3-D printing and rodents

Dragon also will deliver the first-ever 3-D printer in space. The technology enables parts to be manufactured quickly and cheaply in space, instead of waiting for the next cargo resupply vehicle delivery. The research team also will gain valuable insight into improving 3-D printing technology on Earth by demonstrating it in microgravity.

New biomedical hardware launched aboard the spacecraft will help facilitate prolonged biological studies in microgravity. The Rodent Research Hardware and Operations Validation (Rodent Research-1) investigation provides a platform for long-duration rodent experiments in space. These investigations examine how microgravity affects animals, providing information relevant to human spaceflight, discoveries in basic biology and knowledge that may have direct impact toward human health on Earth.

Biological research

The Dragon spacecraft will also transport other biological research, including a new plant study. The Biological Research in Canisters (BRIC) hardware has supported a variety of plant growth experiments aboard the space station. The BRIC-19 investigation will focus on the growth and development in microgravity of Arabidopsis thaliana seedlings, a small flowering plant related to cabbage. Because plant development on Earth is impacted by mechanical forces such as wind or a plant's own weight, researchers hope to improve understanding of how the growth responses of plants are altered by the absence of these forces when grown in microgravity.

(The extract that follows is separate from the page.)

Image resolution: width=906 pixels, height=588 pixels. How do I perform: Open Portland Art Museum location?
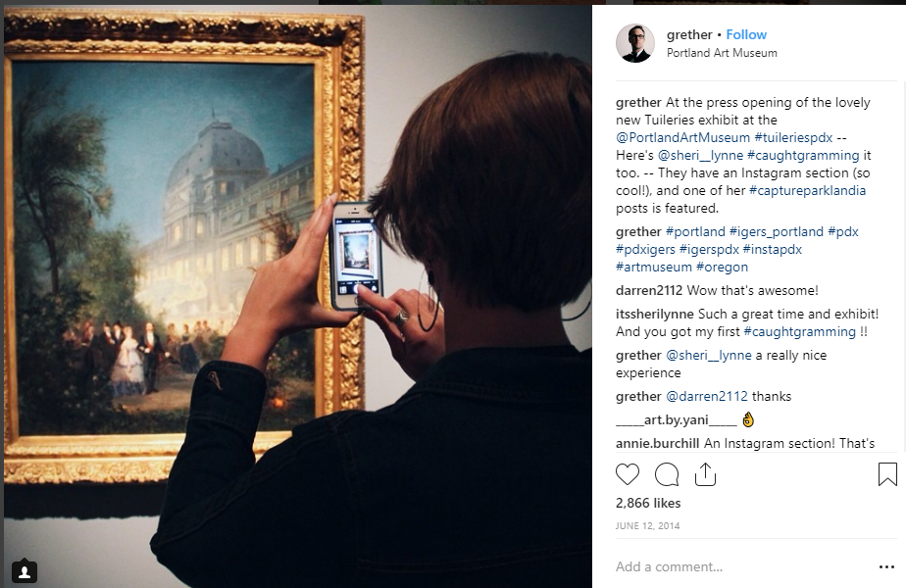(x=722, y=53)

Dragon is scheduled to be grappled at 7:04 a.m. EDT on Tuesday by Flight Engineer Alexander Gerst of the European Space Agency, using the space station's robotic arm to take hold of the spacecraft. NASA's Reid Wiseman will support Gerst in a backup position. Dragon is scheduled to depart the space station in mid-October for a splashdown in the Pacific Ocean, west of Baja California, bringing from the space station almost 3,200 pounds (1,450 kilograms) of science, hardware and crew supplies.

NASA recently awarded contracts to SpaceX and The Boeing Company to transport U.S. crews to and from the space station with the goal of certifying those transportation systems in 2017. Currently, NASA relies on Russia's Soyuz spacecraft to launch astronauts to and from the space station.